You just have to exercise a lot of restraint in which features you use! :-) :-)

...
However there does seem to be a fundamental issue here that probably
goes to the basis of how the universe works.

Locality is scarce. You make things fast by making them fit in a
small space so that the speed of light does not matter.
You decouple their behavior from other things that are "far"
away.

True. But Unix piped chains of commands are a simple example of this.

Hm. I would say that unix pipes are "slow" (meaning you have to serialize data and write it to IO buffers that are then read and de-serialized by the next process) compared to the alternative which is to simply pass pointers to a structure from within the same process. (Imagine the example of trying
to pass a complex digraph structure over a pipe)

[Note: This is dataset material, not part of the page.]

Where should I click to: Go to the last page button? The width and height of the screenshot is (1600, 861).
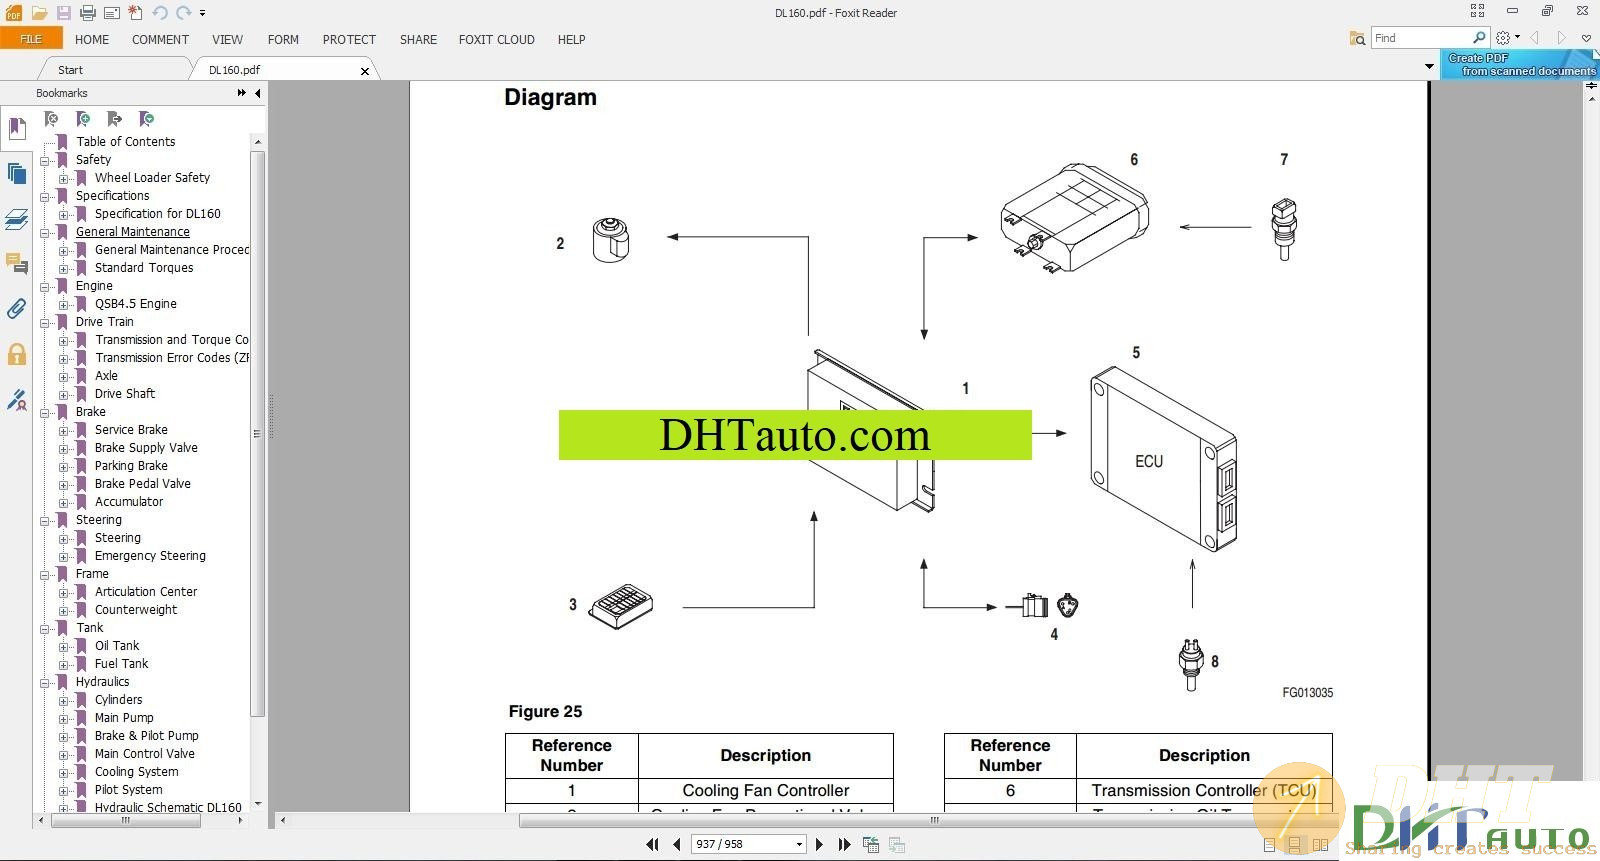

You make things robust and architectural ("componentized") by making
them "big"... with well-defined boundaries that take up space
and well-defined interactions that require synchronous coupling
at the edges.

Architectural, maybe, but robust I think not! Things that are big are never robust, because their behavior is too complex to understand. Big insides and small boundaries are possible, but only if you ABSOLUTELY eliminate side effects, including spec ambiguities, which means inheritance and especially polymorphism are bad.

I agree about inheritance and polymorphism.
Perhaps I should have hyphenated: "robust-and-architectural" meaning to
disqualify architecturality that does not promote robust solutions.
What I mean about robust is (as you discover) a more complicated and subtle
argument - but I'm pretty sure it is correct.
Robustness depends on the ability to verify the behavior for a set of
conditions -- in real life (and perhaps even in physics generally!)
this set of conditions is never fully specified, and architecture is the only
way to keep verification tractable as specifications and implementation
change. Since architecture has "size costs", therefore so does "robustness"
for any system that has any fundamental complexity.
(A complex argument hopefully quickly summarized...)


So you want-your-cake-and-to-eat-it-too... you're not the first one...
and perhaps you shouldn't be discouraged by no-sayers... you might
just invent something wonderful... However there are many issues
you are not considering (even in your simple example):

e.g.

-- notice that both incrementing and decrementing the refcnt
  have to involve some sort of interlock. (Not to mention GC
  and heap structure management!)

-- notice that you are starting to change the very nature of python. If, for example, I want several processes co-operating
  to add results to a search list, I can't just pop them into
  the same object, I now need to invent a whole structure to
  "re-combine" things again.  How much more memory am I going
  to use to do that?  How "pythonic" is it going to look when
  I'm done? Or will it look more like an Erlang program? :-)

Well, you have n processes working and an n+1-st process managing the list... but they cannot all be accessing the same object... if you free yourself from OO, I think it makes this sort of thing a lot easier.

Yes, and also "free" yourself from mutable container types and then you wind up with something a lot more like Erlang than Python -- which is exactly my point.

The other absolute killer is exceptions. They are an inadmissible design shortcut when asynchronous workers are cooperating. All outcomes have to be designed as normal.

Yep. But again: this is a very "functional programming" mindset... and not very Pythonic.